## What to work on
Take every line from the listing below that contains "chevron".
-------
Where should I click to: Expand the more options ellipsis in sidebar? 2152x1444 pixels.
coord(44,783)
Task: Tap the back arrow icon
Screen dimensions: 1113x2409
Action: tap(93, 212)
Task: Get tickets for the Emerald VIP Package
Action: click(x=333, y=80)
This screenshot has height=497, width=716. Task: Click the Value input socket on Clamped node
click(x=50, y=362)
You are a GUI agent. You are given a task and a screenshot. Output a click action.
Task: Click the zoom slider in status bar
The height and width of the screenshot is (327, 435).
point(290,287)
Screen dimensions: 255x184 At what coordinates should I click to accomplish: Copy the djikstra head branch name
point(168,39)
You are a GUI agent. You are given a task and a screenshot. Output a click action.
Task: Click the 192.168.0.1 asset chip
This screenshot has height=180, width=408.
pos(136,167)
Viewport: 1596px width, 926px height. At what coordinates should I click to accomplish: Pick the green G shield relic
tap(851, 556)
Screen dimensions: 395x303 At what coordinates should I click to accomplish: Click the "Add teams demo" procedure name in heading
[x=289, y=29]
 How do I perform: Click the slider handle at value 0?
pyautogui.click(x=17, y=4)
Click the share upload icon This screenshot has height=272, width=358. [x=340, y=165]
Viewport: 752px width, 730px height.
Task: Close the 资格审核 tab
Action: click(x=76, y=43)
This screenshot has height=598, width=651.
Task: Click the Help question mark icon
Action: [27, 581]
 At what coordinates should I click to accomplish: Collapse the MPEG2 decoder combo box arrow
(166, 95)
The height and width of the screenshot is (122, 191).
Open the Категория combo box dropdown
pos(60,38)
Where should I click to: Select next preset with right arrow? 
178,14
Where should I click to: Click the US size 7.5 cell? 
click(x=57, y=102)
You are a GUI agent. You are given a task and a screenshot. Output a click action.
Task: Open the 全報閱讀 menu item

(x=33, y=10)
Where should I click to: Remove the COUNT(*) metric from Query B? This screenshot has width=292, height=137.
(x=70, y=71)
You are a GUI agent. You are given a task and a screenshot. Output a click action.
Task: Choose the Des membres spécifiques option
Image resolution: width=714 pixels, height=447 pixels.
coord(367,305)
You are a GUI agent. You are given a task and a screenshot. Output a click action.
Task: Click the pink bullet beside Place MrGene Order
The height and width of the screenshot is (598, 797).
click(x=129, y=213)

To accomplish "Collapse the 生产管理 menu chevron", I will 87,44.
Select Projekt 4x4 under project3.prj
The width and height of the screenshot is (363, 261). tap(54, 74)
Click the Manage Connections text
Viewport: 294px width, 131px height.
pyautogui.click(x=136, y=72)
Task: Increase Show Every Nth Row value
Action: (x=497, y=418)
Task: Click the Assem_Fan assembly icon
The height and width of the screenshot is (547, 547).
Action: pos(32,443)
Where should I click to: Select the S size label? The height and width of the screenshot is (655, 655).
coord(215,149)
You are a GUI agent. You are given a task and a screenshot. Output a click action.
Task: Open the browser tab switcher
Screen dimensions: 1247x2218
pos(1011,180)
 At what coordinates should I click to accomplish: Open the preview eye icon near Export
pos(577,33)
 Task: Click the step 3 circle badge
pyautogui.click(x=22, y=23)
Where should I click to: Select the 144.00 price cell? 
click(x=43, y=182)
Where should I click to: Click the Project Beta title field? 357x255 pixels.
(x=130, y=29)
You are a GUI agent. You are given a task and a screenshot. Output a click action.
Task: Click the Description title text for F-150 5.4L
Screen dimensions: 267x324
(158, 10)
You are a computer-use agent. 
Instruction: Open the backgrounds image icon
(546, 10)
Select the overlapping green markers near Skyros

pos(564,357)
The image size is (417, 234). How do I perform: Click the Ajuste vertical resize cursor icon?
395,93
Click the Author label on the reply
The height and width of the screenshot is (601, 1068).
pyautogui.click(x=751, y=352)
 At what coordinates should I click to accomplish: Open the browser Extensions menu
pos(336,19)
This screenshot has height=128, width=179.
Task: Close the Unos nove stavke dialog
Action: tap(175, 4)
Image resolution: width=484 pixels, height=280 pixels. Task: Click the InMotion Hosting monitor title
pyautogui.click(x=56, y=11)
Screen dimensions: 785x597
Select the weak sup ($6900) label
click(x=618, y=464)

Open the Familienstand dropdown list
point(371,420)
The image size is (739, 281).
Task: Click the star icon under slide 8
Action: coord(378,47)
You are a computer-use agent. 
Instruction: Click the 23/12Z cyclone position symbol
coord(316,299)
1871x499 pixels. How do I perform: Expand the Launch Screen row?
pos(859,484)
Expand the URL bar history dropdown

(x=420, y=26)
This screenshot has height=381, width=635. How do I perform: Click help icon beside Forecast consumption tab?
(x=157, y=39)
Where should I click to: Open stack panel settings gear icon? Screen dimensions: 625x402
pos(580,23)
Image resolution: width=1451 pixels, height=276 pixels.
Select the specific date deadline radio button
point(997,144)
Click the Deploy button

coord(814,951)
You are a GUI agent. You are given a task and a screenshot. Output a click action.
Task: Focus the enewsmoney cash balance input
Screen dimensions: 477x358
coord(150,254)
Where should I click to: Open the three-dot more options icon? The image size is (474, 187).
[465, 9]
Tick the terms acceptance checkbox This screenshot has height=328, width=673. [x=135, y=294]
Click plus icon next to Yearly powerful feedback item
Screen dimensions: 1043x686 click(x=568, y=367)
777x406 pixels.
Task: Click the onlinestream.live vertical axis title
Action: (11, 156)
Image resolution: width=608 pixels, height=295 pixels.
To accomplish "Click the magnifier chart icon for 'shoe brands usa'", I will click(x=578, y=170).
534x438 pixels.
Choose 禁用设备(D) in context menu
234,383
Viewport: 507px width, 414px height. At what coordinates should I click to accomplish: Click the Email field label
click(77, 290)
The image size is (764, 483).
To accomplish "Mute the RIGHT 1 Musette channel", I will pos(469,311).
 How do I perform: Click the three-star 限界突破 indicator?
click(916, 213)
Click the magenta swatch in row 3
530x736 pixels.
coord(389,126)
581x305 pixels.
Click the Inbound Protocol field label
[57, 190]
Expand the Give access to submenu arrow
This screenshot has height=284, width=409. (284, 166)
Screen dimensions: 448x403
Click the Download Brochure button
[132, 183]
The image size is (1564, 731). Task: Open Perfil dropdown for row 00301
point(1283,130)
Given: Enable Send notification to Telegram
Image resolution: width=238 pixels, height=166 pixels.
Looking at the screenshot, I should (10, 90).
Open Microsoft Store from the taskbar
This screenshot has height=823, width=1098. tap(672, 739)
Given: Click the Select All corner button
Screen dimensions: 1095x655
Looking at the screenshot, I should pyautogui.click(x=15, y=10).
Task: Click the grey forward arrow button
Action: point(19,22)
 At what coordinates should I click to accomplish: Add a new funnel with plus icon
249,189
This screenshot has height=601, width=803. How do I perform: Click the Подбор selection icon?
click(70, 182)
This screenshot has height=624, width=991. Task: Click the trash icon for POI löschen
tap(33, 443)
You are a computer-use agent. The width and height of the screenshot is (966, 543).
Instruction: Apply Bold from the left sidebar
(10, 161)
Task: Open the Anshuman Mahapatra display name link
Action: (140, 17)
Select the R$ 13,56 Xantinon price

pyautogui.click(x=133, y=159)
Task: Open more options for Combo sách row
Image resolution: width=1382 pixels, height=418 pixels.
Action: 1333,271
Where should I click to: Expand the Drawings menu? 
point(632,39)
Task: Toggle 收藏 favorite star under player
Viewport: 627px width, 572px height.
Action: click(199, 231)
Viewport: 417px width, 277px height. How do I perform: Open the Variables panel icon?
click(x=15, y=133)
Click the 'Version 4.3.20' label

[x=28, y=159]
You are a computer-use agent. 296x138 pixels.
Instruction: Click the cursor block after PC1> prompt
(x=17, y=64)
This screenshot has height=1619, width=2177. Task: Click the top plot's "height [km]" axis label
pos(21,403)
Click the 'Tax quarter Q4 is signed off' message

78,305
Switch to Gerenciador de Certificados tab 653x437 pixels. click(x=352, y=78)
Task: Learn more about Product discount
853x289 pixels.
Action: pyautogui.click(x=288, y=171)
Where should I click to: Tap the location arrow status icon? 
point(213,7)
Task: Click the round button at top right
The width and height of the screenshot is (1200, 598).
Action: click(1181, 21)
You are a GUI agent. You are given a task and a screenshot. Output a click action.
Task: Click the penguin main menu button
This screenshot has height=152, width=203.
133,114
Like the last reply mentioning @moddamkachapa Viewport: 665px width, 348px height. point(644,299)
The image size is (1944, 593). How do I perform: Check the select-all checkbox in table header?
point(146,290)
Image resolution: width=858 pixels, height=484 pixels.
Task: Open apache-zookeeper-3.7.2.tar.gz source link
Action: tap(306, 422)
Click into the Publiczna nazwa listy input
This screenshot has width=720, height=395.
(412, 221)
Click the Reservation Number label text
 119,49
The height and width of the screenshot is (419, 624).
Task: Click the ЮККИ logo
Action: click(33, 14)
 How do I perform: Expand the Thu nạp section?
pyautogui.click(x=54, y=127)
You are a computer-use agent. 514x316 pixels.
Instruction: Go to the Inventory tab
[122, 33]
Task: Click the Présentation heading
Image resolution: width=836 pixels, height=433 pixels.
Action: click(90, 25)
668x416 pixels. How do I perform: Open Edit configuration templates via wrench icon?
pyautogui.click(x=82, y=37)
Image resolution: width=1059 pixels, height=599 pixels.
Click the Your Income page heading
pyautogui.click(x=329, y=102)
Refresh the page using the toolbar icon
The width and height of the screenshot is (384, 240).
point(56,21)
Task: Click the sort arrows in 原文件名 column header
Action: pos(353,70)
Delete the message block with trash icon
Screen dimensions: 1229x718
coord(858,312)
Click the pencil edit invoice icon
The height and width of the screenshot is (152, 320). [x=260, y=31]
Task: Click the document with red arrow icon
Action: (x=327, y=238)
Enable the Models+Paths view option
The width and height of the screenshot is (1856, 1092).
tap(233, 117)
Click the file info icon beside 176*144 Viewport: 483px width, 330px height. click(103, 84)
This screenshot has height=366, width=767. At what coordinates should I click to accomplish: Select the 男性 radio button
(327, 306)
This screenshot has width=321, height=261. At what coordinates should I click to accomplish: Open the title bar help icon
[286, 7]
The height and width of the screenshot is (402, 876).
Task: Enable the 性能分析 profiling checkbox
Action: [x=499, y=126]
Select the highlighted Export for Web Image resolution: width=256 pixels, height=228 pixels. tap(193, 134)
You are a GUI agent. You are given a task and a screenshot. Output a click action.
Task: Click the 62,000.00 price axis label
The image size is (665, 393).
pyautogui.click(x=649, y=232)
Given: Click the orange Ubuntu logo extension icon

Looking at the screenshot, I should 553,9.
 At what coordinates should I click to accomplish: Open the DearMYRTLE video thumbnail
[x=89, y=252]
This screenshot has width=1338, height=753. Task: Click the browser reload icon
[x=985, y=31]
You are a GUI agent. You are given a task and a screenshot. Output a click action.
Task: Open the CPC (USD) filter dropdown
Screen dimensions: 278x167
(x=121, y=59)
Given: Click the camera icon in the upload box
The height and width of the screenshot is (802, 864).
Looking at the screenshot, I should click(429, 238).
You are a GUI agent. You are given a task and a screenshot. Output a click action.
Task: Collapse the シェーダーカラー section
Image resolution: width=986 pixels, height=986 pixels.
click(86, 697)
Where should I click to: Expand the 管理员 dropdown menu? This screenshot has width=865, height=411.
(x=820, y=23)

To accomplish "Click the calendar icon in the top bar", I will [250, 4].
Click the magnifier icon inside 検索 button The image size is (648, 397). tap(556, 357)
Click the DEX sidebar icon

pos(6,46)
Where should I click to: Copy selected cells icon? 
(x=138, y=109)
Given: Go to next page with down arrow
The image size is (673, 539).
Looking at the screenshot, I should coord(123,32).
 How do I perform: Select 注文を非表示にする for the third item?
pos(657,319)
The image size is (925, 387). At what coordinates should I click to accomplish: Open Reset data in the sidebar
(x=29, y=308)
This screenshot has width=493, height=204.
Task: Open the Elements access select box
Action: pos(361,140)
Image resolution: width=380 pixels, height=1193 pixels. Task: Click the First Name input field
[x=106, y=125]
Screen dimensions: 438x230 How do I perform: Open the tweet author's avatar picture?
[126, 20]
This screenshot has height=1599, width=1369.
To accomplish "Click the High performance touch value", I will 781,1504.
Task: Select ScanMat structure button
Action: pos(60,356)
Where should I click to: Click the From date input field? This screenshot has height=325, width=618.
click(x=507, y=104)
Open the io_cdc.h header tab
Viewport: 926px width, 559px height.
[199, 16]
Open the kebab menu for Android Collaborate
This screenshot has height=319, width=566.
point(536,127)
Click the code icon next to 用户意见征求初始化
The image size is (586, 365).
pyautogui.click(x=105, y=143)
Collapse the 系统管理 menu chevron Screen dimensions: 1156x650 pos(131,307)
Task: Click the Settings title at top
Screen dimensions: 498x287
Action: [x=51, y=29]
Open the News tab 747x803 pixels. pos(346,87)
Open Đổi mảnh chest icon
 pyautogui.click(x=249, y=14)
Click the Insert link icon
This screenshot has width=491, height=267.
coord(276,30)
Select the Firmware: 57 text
-------
## Expected answer
To accomplish "Collapse the 生产管理 menu chevron", I will 87,44.
Collapse the 系统管理 menu chevron Screen dimensions: 1156x650 pos(131,307)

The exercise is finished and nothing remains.